___ Provided information
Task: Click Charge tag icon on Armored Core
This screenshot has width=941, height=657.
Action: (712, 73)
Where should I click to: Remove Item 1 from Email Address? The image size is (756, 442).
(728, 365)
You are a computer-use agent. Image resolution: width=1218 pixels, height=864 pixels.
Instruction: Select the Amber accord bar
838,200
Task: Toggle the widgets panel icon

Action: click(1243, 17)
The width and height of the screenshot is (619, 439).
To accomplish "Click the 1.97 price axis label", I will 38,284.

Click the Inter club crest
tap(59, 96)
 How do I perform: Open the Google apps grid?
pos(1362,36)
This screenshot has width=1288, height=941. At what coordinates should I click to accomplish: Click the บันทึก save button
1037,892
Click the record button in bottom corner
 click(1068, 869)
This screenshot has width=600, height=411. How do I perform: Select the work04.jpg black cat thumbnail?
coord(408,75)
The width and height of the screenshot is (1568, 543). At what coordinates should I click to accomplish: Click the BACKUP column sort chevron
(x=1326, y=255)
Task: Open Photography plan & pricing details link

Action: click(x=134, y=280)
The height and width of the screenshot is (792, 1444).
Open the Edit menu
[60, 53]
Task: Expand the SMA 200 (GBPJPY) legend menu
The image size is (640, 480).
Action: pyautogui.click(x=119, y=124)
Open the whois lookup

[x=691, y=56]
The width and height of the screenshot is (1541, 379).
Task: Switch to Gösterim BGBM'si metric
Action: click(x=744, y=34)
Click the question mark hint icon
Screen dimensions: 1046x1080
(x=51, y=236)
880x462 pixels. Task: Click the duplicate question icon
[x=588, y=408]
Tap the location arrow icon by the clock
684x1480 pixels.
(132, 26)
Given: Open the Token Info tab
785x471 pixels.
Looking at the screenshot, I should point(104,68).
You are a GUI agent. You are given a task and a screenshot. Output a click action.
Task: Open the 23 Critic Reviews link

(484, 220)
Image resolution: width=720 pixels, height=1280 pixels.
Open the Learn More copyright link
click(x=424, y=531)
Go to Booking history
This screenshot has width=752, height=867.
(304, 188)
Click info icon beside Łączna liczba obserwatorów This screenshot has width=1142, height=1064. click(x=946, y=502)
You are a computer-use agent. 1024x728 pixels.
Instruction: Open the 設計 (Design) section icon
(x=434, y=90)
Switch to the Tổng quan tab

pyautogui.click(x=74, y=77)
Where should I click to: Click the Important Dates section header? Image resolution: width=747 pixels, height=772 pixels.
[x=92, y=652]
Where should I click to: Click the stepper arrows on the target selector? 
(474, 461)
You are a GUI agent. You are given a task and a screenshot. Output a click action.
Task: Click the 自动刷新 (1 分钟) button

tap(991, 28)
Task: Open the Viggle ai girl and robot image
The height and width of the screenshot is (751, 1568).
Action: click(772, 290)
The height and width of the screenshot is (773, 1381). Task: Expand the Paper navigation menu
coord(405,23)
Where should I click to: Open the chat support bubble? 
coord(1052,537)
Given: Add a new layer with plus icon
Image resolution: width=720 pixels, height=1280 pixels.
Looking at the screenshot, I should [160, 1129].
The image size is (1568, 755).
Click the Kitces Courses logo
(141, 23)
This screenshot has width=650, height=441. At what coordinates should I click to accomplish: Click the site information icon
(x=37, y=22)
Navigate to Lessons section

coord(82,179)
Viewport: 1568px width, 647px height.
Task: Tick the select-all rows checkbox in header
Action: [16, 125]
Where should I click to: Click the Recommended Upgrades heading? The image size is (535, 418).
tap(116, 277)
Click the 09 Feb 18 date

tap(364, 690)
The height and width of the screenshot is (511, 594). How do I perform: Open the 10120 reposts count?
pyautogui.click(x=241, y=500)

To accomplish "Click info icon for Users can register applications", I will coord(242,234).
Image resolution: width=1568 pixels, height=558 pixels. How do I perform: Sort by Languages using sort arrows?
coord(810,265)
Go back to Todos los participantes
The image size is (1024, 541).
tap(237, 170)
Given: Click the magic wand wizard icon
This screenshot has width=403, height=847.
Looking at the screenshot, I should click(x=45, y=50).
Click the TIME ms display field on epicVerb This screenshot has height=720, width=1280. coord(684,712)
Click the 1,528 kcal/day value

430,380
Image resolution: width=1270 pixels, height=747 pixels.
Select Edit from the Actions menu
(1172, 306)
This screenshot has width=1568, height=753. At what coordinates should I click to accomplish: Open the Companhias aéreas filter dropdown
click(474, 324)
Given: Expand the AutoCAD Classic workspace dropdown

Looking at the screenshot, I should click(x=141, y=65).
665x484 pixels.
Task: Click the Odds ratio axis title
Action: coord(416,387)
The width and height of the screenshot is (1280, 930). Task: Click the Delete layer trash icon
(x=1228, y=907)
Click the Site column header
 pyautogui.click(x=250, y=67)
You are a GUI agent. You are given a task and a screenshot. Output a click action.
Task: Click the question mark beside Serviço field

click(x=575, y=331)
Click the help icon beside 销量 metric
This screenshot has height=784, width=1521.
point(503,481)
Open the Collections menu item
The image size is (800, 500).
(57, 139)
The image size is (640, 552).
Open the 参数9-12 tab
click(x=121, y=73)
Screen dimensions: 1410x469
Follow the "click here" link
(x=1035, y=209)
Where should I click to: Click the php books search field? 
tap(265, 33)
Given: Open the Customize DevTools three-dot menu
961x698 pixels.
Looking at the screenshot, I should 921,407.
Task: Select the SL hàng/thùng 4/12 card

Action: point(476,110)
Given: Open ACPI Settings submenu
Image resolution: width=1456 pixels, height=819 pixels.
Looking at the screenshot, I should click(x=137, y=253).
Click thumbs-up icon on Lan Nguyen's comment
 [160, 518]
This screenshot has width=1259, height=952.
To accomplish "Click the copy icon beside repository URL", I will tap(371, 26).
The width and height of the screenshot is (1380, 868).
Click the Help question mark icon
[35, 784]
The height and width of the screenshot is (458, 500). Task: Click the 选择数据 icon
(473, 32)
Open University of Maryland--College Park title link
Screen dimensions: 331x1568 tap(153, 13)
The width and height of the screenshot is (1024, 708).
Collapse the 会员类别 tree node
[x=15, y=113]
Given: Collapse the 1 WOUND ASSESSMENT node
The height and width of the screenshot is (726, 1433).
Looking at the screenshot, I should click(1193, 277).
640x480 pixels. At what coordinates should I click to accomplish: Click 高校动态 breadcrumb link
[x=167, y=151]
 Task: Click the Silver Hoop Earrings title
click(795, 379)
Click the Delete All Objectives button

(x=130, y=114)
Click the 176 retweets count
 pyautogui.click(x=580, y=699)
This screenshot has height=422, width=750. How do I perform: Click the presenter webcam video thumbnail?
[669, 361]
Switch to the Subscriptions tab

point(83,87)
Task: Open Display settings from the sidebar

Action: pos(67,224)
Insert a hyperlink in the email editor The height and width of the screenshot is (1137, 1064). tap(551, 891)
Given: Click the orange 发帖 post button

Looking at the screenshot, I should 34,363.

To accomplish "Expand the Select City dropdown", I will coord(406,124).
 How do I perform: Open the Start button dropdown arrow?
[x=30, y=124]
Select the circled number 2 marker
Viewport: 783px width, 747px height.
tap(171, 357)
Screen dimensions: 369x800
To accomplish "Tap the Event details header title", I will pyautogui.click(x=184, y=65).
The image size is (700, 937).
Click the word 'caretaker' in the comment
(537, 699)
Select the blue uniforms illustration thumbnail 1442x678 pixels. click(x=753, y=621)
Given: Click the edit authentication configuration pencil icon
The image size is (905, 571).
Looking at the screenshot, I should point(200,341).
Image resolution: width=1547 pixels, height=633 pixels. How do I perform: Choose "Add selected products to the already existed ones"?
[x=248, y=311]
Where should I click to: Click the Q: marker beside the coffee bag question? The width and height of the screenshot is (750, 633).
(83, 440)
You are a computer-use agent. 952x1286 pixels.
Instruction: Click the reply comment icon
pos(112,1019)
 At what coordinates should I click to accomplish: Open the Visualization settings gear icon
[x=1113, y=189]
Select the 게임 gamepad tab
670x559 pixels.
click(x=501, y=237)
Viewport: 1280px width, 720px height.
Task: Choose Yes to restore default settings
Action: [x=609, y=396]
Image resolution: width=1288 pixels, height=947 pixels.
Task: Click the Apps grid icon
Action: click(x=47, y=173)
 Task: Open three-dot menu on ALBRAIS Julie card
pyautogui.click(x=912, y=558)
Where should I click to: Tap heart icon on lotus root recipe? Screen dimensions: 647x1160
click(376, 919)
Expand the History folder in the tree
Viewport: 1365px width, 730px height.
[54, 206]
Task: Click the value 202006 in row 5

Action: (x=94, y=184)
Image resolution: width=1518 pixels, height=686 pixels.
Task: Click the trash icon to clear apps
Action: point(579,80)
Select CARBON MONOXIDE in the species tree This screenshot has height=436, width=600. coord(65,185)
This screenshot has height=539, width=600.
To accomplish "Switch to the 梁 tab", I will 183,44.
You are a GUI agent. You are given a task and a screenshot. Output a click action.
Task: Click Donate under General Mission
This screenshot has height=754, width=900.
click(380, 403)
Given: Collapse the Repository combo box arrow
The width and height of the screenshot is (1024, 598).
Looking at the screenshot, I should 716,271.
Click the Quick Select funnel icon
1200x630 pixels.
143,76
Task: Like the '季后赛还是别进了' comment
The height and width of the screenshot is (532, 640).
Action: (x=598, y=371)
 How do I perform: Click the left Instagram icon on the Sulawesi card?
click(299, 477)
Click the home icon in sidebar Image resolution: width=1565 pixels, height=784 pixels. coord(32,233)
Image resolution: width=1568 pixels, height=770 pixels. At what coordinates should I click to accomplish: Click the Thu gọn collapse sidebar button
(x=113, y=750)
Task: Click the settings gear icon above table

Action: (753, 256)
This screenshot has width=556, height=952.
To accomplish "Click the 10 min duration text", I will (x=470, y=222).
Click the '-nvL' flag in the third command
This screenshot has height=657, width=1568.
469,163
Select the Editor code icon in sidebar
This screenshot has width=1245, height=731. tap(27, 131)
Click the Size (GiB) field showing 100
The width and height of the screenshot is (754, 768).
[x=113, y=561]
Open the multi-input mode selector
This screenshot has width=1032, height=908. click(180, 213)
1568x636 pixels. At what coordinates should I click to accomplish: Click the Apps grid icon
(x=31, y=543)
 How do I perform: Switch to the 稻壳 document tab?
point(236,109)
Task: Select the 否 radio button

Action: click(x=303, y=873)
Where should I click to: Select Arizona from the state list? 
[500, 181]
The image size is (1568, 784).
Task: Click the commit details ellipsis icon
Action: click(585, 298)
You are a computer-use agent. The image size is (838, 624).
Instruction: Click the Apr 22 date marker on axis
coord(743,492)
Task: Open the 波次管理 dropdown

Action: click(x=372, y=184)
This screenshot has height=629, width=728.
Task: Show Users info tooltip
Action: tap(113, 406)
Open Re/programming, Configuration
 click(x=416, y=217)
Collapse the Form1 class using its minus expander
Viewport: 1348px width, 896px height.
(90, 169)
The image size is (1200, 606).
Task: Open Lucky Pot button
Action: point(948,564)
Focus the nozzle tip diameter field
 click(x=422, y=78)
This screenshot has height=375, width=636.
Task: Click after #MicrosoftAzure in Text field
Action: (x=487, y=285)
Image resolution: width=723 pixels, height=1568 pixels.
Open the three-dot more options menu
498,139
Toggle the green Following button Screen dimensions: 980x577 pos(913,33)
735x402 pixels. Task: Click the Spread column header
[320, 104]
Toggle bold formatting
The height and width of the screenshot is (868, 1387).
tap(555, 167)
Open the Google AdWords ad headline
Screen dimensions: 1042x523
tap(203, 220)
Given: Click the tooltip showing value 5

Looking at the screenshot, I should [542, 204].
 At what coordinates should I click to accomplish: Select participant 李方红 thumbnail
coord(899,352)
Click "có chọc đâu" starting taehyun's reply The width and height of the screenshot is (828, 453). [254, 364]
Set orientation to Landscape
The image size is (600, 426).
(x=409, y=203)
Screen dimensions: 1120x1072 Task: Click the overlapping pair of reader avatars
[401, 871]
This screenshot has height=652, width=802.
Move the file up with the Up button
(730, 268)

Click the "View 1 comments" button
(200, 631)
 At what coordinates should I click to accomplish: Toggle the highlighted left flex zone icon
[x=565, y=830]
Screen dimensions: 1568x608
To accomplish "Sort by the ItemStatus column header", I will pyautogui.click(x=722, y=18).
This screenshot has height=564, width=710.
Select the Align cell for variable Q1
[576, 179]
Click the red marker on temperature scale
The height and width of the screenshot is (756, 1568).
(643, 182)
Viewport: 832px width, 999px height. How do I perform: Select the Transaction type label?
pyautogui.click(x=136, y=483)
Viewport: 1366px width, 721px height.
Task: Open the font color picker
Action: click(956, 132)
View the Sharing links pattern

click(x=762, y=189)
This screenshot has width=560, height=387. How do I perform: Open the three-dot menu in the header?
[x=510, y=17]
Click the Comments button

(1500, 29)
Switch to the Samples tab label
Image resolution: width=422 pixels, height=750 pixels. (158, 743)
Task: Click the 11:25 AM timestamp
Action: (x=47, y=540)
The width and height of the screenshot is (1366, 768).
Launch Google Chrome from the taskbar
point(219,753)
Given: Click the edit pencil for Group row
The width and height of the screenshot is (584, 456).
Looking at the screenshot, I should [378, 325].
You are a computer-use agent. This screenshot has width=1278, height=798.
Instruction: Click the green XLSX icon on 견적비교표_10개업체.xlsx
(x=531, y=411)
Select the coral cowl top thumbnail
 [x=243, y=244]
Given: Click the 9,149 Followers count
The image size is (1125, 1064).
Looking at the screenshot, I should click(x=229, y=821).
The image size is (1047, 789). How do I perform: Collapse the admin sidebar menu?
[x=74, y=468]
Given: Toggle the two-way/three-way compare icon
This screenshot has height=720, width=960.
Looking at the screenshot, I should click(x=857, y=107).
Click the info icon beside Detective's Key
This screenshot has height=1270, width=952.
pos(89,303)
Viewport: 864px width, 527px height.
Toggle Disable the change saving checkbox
______
● Exercise
Reproduce exactly, and only, the part of the listing above that begins at the line with "Viewport: 832px width, 999px" and goes on through the line with "You are a computer-use agent. This".

● Solved exercise
Viewport: 832px width, 999px height. How do I perform: Select the Transaction type label?
pyautogui.click(x=136, y=483)
Viewport: 1366px width, 721px height.
Task: Open the font color picker
Action: click(956, 132)
View the Sharing links pattern

click(x=762, y=189)
This screenshot has width=560, height=387. How do I perform: Open the three-dot menu in the header?
[x=510, y=17]
Click the Comments button

(1500, 29)
Switch to the Samples tab label
Image resolution: width=422 pixels, height=750 pixels. (158, 743)
Task: Click the 11:25 AM timestamp
Action: (x=47, y=540)
The width and height of the screenshot is (1366, 768).
Launch Google Chrome from the taskbar
point(219,753)
Given: Click the edit pencil for Group row
The width and height of the screenshot is (584, 456).
Looking at the screenshot, I should [378, 325].
You are a computer-use agent. This screenshot has width=1278, height=798.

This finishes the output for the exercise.